**Texto:**
+ + + + +
Según ha informado Samsung en un comunicado, el presidente de la compañía, Lee Kun-hee, ha fallecido este domingo a los 78 años en Seúl. Kun-hee llevaba hospitalizado desde 2014, cuando sufrió un infarto.

El fallecimiento de Kun-hee, cuya fortuna personal es de 20.900 millones de dólares, abre la puerta a una posible reestructuración del conglomerado. Lee Kun-hee poseía el 4,18% de los títulos de Samsung Electronics y el 20,7% de las de la aseguradora Samsung Life, el mayor accionista en Samsung Electronics.

Según el comunicado emitido por la compañía coreana, “el presidente Lee fue un auténtico visionario que transformó Samsung de una empresa local en un innovador líder mundial y una potencia industrial […] Su declaración de 1993 sobre la ‘Nueva Gestión’ fue el conductor que motivó la visión de la compañía para fabricar la mejor tecnología que contribuyera al avance de la sociedad global”.
+ + + + +
**Ejercicios propuestos:**
1. Según la noticia sobre el fallecimiento de Lee Kun-hee, ¿qué porcentaje de la aseguradora Samsung Life poseía?
2. Prosigue la noticia sobre el fallecimiento de Lee Kun-hee a partir de su último párrafo.

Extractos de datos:
+ + + + +
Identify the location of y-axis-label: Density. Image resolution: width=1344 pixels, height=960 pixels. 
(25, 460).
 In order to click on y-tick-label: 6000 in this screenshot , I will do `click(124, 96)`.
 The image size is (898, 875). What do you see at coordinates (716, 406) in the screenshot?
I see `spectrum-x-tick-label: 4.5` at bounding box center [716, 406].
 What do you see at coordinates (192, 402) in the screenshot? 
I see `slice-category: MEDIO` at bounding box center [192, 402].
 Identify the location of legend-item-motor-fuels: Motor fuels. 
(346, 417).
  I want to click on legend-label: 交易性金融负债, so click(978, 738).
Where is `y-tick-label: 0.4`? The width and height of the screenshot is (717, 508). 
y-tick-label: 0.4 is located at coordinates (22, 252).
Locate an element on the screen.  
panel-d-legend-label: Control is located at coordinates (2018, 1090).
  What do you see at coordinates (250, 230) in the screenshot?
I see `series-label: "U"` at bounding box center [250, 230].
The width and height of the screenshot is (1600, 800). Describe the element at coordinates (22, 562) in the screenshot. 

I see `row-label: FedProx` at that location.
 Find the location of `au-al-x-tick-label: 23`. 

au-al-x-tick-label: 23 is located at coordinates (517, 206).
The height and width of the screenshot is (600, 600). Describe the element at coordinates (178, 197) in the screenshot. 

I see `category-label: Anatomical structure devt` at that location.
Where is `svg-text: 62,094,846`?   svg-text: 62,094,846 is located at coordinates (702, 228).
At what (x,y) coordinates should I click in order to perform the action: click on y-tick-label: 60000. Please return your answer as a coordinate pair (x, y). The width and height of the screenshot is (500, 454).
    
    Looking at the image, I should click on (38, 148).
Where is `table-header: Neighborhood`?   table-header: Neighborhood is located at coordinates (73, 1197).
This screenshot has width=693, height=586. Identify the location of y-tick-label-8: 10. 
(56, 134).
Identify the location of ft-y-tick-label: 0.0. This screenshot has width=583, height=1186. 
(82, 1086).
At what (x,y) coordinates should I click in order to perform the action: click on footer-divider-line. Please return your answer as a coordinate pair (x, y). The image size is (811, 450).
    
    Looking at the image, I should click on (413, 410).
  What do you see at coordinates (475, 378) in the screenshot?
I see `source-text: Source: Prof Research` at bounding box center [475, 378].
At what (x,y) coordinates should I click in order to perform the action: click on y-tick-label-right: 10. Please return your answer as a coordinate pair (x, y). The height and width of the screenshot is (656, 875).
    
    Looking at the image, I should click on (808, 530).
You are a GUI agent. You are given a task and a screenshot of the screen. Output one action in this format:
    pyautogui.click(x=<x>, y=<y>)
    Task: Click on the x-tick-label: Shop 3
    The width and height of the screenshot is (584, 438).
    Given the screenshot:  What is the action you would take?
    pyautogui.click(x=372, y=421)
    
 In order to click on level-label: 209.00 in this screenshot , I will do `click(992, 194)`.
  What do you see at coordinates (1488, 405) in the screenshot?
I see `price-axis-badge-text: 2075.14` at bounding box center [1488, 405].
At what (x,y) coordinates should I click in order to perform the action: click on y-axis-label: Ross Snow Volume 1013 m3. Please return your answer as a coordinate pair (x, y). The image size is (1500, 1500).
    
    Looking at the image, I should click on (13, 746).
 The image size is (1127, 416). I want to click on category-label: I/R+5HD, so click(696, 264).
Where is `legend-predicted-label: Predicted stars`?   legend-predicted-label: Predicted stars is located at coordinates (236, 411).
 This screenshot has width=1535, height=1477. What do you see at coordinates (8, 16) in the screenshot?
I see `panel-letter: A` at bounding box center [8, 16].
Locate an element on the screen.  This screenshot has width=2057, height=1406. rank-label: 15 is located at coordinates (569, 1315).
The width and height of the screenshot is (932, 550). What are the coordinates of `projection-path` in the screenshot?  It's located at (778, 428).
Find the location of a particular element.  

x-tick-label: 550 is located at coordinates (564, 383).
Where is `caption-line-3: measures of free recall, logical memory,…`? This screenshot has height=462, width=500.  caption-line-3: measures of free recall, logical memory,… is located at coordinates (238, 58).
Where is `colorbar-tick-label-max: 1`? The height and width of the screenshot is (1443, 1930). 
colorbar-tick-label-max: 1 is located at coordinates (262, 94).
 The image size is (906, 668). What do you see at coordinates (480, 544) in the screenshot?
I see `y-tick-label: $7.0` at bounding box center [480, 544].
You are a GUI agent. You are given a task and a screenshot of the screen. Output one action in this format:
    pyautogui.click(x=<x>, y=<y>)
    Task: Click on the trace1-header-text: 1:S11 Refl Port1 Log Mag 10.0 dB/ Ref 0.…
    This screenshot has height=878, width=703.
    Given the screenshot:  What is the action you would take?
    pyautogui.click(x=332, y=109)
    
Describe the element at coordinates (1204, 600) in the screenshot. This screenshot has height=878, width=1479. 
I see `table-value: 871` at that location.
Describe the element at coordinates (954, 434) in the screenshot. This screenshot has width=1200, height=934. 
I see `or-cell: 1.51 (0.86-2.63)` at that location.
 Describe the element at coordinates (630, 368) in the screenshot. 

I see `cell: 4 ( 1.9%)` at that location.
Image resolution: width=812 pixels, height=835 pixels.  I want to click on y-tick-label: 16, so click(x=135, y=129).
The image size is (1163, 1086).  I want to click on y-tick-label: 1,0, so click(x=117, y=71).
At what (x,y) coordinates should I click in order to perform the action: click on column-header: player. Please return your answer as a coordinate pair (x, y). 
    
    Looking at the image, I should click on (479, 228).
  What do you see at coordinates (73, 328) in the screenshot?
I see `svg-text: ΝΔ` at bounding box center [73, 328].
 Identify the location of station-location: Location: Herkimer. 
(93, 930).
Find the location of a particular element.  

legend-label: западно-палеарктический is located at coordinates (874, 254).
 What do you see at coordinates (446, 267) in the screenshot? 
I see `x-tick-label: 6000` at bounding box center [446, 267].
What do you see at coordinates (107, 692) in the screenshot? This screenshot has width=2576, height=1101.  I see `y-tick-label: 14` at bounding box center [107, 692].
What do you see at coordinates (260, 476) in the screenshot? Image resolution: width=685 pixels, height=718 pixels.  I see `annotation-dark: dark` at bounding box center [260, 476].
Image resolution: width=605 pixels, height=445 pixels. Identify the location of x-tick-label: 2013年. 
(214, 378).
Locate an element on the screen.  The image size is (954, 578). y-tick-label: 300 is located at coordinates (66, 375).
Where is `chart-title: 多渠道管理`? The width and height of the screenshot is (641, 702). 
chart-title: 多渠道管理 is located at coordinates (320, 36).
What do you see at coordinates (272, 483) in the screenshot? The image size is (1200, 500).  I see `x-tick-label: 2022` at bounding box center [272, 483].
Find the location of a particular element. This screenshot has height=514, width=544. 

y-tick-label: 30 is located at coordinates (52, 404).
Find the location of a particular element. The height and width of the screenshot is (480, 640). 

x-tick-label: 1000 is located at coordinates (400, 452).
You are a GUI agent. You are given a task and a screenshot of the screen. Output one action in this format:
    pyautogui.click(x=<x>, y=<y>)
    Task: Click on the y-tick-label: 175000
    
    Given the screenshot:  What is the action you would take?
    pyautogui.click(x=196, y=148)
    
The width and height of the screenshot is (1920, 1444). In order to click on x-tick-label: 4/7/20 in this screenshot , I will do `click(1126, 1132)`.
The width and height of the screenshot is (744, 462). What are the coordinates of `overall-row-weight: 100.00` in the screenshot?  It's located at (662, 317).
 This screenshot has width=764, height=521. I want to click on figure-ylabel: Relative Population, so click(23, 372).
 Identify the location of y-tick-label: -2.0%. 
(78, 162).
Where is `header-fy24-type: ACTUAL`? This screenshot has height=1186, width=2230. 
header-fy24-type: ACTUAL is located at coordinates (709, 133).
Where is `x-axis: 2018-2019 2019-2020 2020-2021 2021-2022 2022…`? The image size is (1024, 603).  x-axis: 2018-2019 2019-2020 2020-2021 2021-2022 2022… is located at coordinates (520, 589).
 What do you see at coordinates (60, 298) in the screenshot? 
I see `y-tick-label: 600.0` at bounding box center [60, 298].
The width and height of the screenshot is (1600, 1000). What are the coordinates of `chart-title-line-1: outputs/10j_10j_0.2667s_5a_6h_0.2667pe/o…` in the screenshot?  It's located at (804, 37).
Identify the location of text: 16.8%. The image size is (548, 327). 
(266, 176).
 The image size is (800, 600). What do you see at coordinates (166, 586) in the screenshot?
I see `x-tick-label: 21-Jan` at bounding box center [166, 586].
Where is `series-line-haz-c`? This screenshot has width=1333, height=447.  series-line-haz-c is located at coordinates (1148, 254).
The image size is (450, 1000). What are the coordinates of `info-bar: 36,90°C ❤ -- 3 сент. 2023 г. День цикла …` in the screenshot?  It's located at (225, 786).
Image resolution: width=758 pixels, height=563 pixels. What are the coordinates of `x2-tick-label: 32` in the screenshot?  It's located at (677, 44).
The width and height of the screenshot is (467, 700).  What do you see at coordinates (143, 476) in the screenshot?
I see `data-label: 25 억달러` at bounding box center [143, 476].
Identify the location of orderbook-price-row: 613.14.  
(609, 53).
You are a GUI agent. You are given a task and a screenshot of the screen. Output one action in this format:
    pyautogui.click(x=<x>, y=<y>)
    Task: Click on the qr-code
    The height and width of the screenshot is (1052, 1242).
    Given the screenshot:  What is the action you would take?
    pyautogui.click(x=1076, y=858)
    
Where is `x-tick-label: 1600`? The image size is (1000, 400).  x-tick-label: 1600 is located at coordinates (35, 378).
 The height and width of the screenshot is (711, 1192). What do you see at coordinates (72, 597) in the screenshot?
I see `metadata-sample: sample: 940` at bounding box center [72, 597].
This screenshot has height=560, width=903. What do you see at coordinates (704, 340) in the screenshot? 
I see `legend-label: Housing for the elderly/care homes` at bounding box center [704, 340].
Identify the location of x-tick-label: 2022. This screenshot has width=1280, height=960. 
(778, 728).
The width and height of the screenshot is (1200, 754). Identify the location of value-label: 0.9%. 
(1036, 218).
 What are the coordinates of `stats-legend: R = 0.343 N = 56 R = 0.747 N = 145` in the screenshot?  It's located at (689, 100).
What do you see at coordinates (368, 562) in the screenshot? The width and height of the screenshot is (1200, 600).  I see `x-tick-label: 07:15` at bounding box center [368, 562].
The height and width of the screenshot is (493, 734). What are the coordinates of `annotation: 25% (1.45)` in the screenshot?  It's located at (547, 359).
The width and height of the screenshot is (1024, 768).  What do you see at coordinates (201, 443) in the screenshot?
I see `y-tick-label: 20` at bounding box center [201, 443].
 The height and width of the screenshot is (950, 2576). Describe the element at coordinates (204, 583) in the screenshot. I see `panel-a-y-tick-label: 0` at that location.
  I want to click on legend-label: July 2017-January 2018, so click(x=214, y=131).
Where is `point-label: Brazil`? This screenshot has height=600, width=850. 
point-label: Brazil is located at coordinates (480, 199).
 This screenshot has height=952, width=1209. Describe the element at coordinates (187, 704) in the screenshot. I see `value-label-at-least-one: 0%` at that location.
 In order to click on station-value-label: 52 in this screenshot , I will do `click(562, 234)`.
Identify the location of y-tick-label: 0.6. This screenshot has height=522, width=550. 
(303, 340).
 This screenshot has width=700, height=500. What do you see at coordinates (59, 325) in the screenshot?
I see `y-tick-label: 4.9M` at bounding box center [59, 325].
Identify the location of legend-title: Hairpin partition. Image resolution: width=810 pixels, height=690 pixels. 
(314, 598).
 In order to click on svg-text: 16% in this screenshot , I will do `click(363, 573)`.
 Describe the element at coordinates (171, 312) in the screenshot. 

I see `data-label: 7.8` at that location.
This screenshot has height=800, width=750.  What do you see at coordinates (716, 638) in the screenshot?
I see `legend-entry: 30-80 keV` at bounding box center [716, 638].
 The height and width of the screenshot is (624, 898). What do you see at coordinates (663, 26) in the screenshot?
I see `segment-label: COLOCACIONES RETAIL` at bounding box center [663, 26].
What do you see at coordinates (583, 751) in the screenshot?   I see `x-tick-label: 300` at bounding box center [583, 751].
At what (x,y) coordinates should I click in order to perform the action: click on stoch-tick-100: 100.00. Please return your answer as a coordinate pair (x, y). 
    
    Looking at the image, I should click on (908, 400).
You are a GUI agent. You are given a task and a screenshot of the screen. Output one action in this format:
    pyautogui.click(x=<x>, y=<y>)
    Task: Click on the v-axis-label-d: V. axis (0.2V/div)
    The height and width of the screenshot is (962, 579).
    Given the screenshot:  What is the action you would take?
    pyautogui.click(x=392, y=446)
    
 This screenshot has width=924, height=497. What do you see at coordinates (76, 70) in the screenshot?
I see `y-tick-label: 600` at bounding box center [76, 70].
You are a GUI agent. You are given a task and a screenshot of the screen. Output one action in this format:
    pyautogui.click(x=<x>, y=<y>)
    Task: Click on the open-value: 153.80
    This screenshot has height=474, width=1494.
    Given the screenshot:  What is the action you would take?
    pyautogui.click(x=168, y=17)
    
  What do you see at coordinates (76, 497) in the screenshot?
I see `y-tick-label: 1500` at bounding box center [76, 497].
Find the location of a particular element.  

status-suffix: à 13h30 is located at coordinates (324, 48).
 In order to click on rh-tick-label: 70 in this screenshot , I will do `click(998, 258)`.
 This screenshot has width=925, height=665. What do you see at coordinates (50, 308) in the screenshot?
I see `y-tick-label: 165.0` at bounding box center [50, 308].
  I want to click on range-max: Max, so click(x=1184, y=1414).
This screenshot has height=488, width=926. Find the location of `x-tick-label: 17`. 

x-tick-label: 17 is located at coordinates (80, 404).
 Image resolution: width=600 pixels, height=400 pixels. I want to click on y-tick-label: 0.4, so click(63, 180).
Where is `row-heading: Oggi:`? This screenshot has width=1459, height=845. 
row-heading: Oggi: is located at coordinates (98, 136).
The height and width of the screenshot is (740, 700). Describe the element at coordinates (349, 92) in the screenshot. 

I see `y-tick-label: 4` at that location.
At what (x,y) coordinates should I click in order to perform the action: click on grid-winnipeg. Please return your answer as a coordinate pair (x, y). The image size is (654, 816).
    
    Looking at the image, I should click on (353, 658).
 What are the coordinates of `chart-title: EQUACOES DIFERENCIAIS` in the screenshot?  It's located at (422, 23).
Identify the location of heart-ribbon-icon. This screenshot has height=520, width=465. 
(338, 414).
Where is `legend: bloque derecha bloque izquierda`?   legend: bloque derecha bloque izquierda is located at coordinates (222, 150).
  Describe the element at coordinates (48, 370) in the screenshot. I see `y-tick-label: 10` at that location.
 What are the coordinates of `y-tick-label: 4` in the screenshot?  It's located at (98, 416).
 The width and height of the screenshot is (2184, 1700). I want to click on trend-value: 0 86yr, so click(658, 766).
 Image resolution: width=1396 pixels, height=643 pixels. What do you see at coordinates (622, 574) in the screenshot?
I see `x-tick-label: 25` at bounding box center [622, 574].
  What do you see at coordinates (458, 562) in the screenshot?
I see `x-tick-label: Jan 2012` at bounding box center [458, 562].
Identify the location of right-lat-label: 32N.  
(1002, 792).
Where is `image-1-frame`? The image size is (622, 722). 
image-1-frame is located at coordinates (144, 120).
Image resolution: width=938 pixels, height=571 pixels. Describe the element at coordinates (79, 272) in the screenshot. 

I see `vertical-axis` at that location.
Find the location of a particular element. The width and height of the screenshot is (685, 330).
+ + + + +
**Respuestas por tarea:**
1. El 20,7%.

2.
Lo que vaya a ocurrir con la fortuna de Kun-hee es determinante, ya que el volumen del negocio mundial de Samsung equivale al 20% del PIB de Corea del Sur, la duodécima economía mundial.

El fallecido deja tres hijos, de los cuáles únicamente Lee Jae-Yong es varón. Jae-Yong, vicepresidente de Samsung Electronics, se ha visto implicado en un escándalo legal relacionado con la fusión de dos filiales de Samsung que le permitieron adquirir más poder al frente de Samsung Electronics, la principal compañía del conglomerado. El posible heredero se vio condenado a la cárcel en un caso de corrupción que terminó con la caída de la entonces presidenta surcoreana, Park Geun-hye, aunque un tribunal posteriormente rebajó y suspendió su pena de cinco años de prisión tras absolverle de algunos de los cargos.